Jobs Act

Effetti del jobs act in ambito Videosorveglianza nei luoghi di lavoro
 
CONTROLLI DIFENSIVI
La formulazione originaria dello Statuto dei lavoratori (legge 300/1970) vietava gli apparecchi di controllo a distanza e stabiliva l’obbligo di negoziazione con il sindacato (o in mancanza l’autorizzazione amministrativa) per l’installazione di tutti gli apparecchi di controllo richiesti da esigenze organizzative e produttive o dalla sicurezza del lavoro, ma dai quali derivasse anche la possibilità di controllo a distanza.
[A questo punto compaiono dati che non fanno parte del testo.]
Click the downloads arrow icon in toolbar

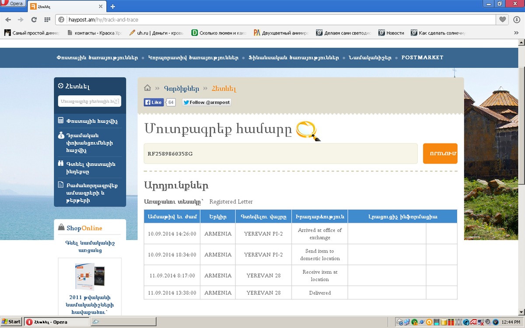[x=516, y=20]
Le sentenze sul vecchio articolo 4 esoneravano dalla procedura di accordo sindacale o autorizzazione amministrativa i controlli difensivi, diretti a verificare comportamenti illeciti del lavoratore, in particolare quelli non relativi allo svolgimento della prestazione lavorativa. Il controllo difensivo tipico è quello finalizzato alla tutela del patrimonio aziendale. Quindi il datore di lavoro era libero di usare le riprese di una telecamera che mostravano il dipendente infedele che portava via soldi dalla cassa.
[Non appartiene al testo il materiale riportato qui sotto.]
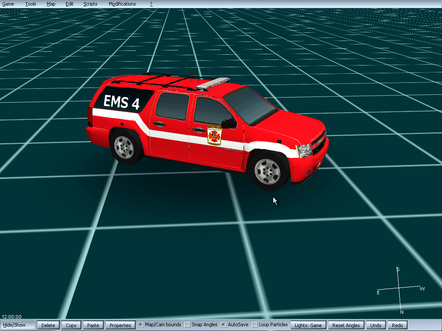
Task: Toggle the Map/Cam bounds checkbox
Action: pyautogui.click(x=140, y=325)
Il nuovo articolo 4, primo comma, modificato dal decreto legislativo 151/2015 (articolo 23), assoggetta alla procedura sindacale/autorizzativa gli impianti audiovisivi e gli altri strumenti, dai quali derivi anche la possibilità di controllo a distanza dell'attività dei lavoratori, i quali sistemi possono essere impiegati esclusivamente per esigenze organizzative e produttive, per la sicurezza del lavoro e per la tutela del patrimonio aziendale.
Dunque, con la nuova disposizione, gli impianti e sistemi, che potenzialmente controllano a distanza il lavoratore, possono essere utilizzati legittimamente per tre scopi, tra cui la tutela del patrimonio aziendale. Per questi scopi occorre la procedura negoziale collettiva o, in mancanza, quella autorizzativa. Il risultato è un aggravamento burocratico nei casi, prima esenti, ma ora assoggettati alla procedura.

TUTELA DELLA PRIVACY
Durante l’iter di approvazione del decreto legislativo si è detto che, comunque, non ci sarebbe stata nessuna conseguenza negativa per i diritti del lavoratore, perché venivano espressi due limiti: l’informativa preventiva e il rispetto del codice della privacy. Ne è venuto fuori il nuovo terzo comma dell’articolo 4: le informazioni raccolte, sia con strumenti anche di controllo autorizzati sia con strumenti di lavoro, sono utilizzabili a tutti i fini connessi al rapporto di lavoro a condizione che sia data al lavoratore adeguata informazione delle modalità d'uso degli strumenti e di effettuazione dei controlli e nel rispetto del codice della privacy d.lgs. 196/2003). Nessuna questione sull’informazione preventiva. La norma è chiara nelle sue intenzioni, anche se poteva essere formulata con più precisione. L’informativa preventiva riguarda, infatti, non solo le modalità d’uso degli strumenti da parte del lavoratore, ma anche sulle modalità di raccolta e di utilizzo delle informazioni raccolte con tali strumenti.
La tutela informativa è, però, una tutela formale e non tocca il contenuto delle informazioni utilizzabili. A questo scopo dovrebbe sopperire il richiamo al codice della privacy. Ma questo non è sufficiente, rispetto a un momento decisivo di uso delle informazioni e cioè il processo, ad esempio, di opposizione al licenziamento. Nel processo il codice della privacy (articolo 160, comma 6) fa un passo indietro ed è il giudice che deve valutare quali prove ammettere e quali no, senza essere vincolato al fatto che la raccolta di informazioni sia stata fatta violando la privacy. Non basta, quindi, un generico rinvio al codice della privacy per definire esattamente il contenuto delle informazioni utilizzabili nel contenzioso, e di questo imprenditore e lavoratore devono tenere conto.